Larger brain size in organisms evolved to adapt to new or changing environmental conditions because the relatively larger brain size facilitates enhanced cognitive abilities and behavioral plasticity of individuals, thus helping them to better avoid natural predators, find food, and adjust reproductive behavior [68,69,70,71,72,73,74,75,76,77,78,79,80,81]. Previous studies have found that the relative brain size of birds and mammals increases in response to new environments [68,71]. However, environmental seasonality hampers brain size when temporary food shortage is buffered by stored energy [82]. For example, there is evidence that absolute and relative brain volumes are significantly and positively correlated with environmental seasonality among ten B. andrewsi populations [40]. Nonetheless, two species (i.e., F. limnocharis, Hylarana guentheri) do not display correlations between absolute and relative brain size and environmental seasonality across populations [83,84]. In the present study, the relative brain volume of D. melanostictus did not significantly correlate with altitude and/or latitude possibly because of the small sample size of the populations.

5. Conclusions

In conclusion, our study revealed significant and positive correlations between the relative size of testes and both altitude and latitude, supporting the predictions of the life-history theory.

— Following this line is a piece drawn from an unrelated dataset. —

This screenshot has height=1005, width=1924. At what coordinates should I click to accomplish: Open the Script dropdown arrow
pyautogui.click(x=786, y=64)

However, we did not find any significant correlations between the relative size of heart, lungs, liver, gallbladder, kidneys, spleen, digestive tract, and brain in D. melanostictus and altitude and/or latitude across populations. This suggests that heart size variation of D. melanostictus cannot be explained by Hesse’s rule, and the changes in the relative size of the digestive tract do not align with the predictions of the digestion theory. It is essential to consider the potential effects of climate change, habitat alteration or invasion of new habitats, and phylogenetic relationships among populations on variations in organ size, as these factors can also influence the adaptive abilities of animals. Future studies should take these factors into account to gain a comprehensive understanding of the determinants of organ size variations.